Impact of tumor-specific targeting on the biodistribution and efficacy of siRNA nanoparticles measured by multimodality in vivo imaging

Abstract

Targeted delivery represents a promising approach for the development of safer and more effective therapeutics for oncology applications. Although macromolecules accumulate nonspecifically in tumors through the enhanced permeability and retention (EPR) effect, previous studies using nanoparticles to deliver chemotherapeutics or siRNA demonstrated that attachment of cell-specific targeting ligands to the surface of nanoparticles leads to enhanced potency relative to nontargeted formulations. Here, we use positron emission tomography (PET) and bioluminescent imaging to quantify the in vivo biodistribution and function of nanoparticles formed with cyclodextrin-containing polycations and siRNA. Conjugation of 1,4,7,10-tetraazacyclododecane-1,4,7,10-tetraacetic acid to the 5' end of the siRNA molecules allows labeling with (64)Cu for PET imaging. Bioluminescent imaging of mice bearing luciferase-expressing Neuro2A s.c. tumors before and after PET imaging enables correlation of functional efficacy with biodistribution data. Although both nontargeted and transferrin-targeted siRNA nanoparticles exhibit similar biodistribution and tumor localization by PET, transferrin-targeted siRNA nanoparticles reduce tumor luciferase activity by approximately 50% relative to nontargeted siRNA nanoparticles 1 d after injection. Compartmental modeling is used to show that the primary advantage of targeted nanoparticles is associated with processes involved in cellular uptake in tumor cells rather than overall tumor localization.

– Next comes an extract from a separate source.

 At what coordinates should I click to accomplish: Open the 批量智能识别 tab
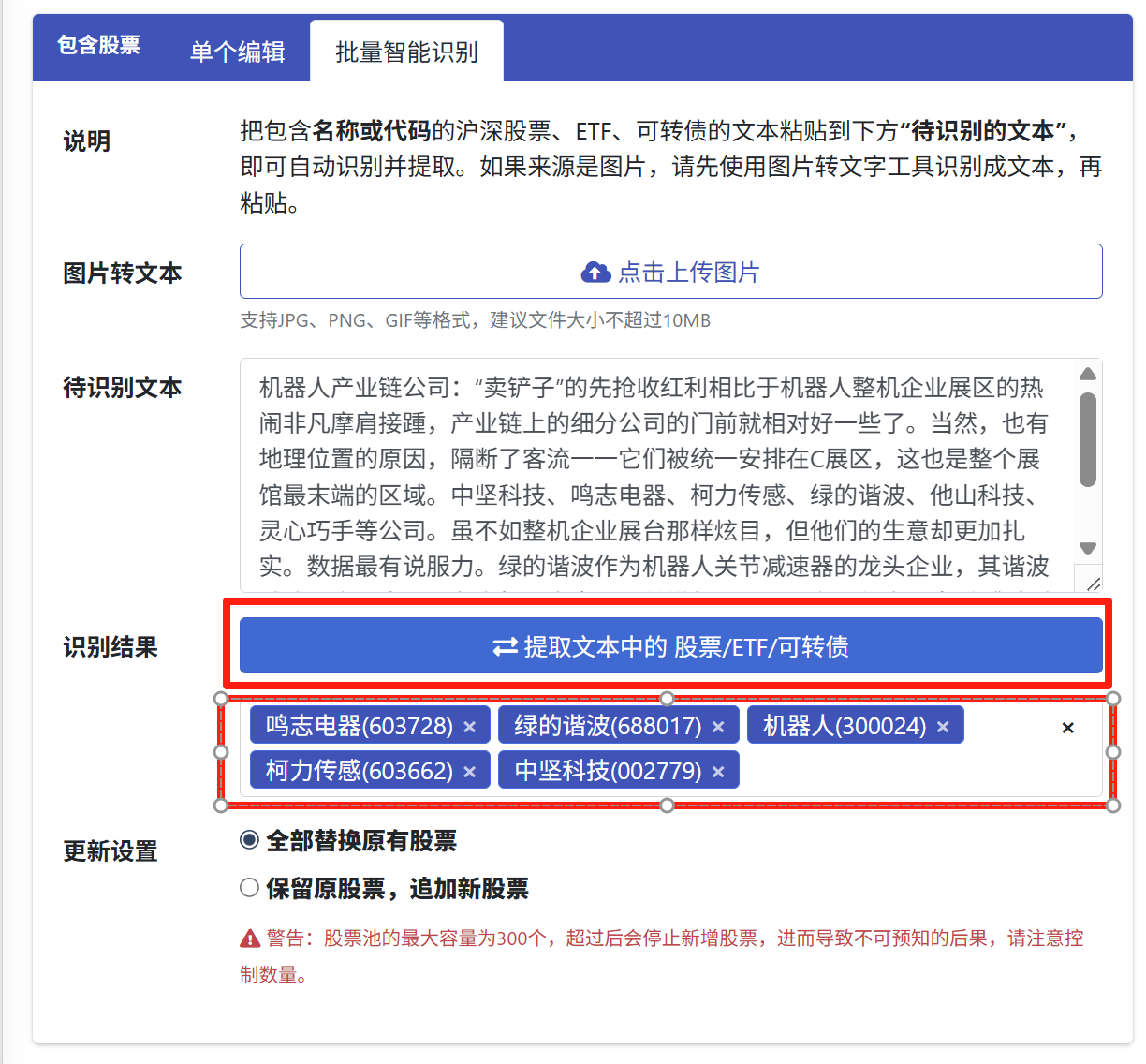tap(406, 52)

Optimization of internalization may therefore be key for the development of effective nanoparticle-based targeted therapeutics.

Fig. 1.

Average time–activity curves for the first 60 min after injection. Data are shown for mice injected with ⁶⁴Cu (A), ⁶⁴Cu-labeled DOTA (B), ⁶⁴Cu-labeled DOTA-siRNA (C), and Tf-targeted nanoparticles containing ⁶⁴Cu-labeled DOTA-siRNA (D). Error bars indicate SE.

Fig. 2.

Tissue distribution of ⁶⁴Cu-DOTA-siRNA delivered by targeted (Tf) and nontargeted (PEG) nanoparticles. (A) Fused micro-PET/CT images of mice at 1, 10, and 60 min after injection. (B) Blood clearance and tumor localization of Tf-targeted and nontargeted siRNA nanoparticles.

Fig. 3.

Multimodality in vivo imaging of siRNA nanoparticle delivery and function, using micro-PET/CT and BLI. (A) Fused micro-PET/CT images showing tumor-associated (arrow) activity 1 d after injection of targeted (Tf) and nontargeted (PEG) nanoparticles containing ⁶⁴Cu-DOTA-siRNA. (B) BLI of the same mice shown in A before injection and 1 d after injection. (C) Relative change in luciferase expression 1 d after injection of Tf-targeted (Tf, n = 7) and nontargeted (PEG, n = 4) nanoparticles containing ⁶⁴Cu-DOTA-siRNA for simultaneous PET imaging. Error bars indicate SE.

Fig. 4.

Analysis of the interplay between the EPR effect and tumor-specific targeting, using a three-compartment model. (A) Model schematic and governing equations to estimate tumor uptake. (B) Model fit for total tumor uptake (Total) from experimental data (Exp) in Fig. 2, using k₂₁ = k₂₃ = 0. C₂ is the concentration in compartment 2. (C) Effect of tumor clearance (k₂₁) and tumor-specific binding/uptake (k₂₃) on tumor accumulation 1 d after injection.